Gitmemeliydi.Yine düşünmeden hareket etmişti.Kapıyı çaldı ve kapıyı küçük yeğeni Arda açmıştı.Eniştesi içerideydi.Eylül içeri girdi ve teyzesine seslenmeye başladı.Cevap veren yoktu ve eniştesi salonun en kuytu köşesinde bir çerçeveye sarılmış ağlıyordu.Eylül eniştesini öyle görünce aklına annesi geldi.En son annesi öldüğünde kendi ağladığı geliyordu aklına.Ondan sonra da kimseyi öyle görmemişti.Ne olduğunu anlamaya çalışıyordu.Yeğeni odasına gitmişti,eniştesi ise hâlâ ağlıyordu.Eniştesi kafasını bir anda Eylül'ün olduğu tarafa doğru çevirdi ve Eylül'ü orda görünce yerinden ok gibi fırlayıp Eylül'ün üzerine yürüdü bağırıyordu.Ağzından çıkan kelimeler tam anlamıyla anlaşılmamasına rağmen soylenenler şunlardı:
"Sen hangi yüzle buraya geliyorsun?Bırakta teyzen mezarında rahat uyusun."Evet teyzesi ölmüştü ve Eylül bunları duyunca hemen evden çıkmak istedi çünkü duvarlar üstüne üstüne geliyordu ve nefes alamamaya başlamıştı.Nefes alamıyordu,dışarı çıktığı halde sanki herkes üzerine doğru geliyordu.Yine kendi yüzünden sevdiği bir insanı kaybetmişti.İlk annesi şimdi de teyzesiydi.

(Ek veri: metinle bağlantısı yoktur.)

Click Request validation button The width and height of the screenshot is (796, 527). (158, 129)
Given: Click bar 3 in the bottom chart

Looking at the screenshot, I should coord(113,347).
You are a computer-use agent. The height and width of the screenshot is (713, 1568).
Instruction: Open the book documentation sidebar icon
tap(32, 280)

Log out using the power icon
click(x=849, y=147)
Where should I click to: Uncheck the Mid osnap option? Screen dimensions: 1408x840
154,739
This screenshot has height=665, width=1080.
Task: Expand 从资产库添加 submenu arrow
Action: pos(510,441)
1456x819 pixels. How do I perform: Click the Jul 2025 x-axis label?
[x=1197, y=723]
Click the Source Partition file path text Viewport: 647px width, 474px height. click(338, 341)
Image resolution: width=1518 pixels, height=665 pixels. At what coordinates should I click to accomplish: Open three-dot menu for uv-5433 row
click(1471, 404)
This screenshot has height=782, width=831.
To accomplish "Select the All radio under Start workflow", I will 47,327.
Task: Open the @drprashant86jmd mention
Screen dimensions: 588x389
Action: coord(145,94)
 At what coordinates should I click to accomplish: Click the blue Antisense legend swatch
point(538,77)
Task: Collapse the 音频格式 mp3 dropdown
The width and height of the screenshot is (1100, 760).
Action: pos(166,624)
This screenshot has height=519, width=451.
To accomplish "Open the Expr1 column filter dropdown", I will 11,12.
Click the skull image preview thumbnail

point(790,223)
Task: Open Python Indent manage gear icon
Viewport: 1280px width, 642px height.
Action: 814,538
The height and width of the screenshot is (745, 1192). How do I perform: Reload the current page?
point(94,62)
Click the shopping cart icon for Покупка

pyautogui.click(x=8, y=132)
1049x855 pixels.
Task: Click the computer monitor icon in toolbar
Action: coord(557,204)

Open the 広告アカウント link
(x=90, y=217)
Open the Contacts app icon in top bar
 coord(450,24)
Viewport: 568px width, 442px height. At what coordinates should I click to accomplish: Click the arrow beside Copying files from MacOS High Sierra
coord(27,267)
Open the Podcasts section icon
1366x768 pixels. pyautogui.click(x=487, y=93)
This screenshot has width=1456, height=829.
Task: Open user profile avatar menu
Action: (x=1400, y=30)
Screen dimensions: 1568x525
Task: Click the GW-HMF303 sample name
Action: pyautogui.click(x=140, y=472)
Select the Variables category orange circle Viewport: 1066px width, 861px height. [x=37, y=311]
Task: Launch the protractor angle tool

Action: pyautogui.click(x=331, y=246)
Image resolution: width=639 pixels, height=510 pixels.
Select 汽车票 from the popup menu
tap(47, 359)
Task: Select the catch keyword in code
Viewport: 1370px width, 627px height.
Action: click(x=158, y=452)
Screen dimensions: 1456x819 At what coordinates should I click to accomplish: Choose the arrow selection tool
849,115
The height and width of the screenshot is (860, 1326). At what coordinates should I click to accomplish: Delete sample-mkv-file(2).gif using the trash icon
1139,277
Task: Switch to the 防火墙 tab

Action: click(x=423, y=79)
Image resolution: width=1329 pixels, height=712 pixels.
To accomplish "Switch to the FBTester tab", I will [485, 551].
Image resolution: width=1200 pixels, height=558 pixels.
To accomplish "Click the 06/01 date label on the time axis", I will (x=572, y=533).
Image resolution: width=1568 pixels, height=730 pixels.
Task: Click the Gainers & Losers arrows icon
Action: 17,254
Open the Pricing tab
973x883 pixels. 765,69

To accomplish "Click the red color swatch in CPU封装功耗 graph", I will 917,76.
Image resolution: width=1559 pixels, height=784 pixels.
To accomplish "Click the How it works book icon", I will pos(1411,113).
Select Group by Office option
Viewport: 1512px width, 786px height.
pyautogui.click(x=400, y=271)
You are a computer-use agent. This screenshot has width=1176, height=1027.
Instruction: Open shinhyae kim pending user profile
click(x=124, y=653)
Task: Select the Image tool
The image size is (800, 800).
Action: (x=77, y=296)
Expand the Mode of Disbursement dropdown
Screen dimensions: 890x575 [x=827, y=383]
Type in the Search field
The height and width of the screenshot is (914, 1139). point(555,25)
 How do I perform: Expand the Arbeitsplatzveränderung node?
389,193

Hayat zamanla sevdiklerimizi teker teker bizden alır ve biz buna karşı çıkamayız.Ne zaman ne olacağını bilemediğimiz gibi buna da engel olamayız.Hayat en güzel ve en yanıltıcı oyununu oynar ve biz onun çelmesine takılıp düşmeyi çok iyi beceririz.Canımız yanar çünkü kaybetmişizdir.Zaten sevdiklerimizin kıymetini hep kaybettikten sonra anlamıyor muyuz biz insanoğlu?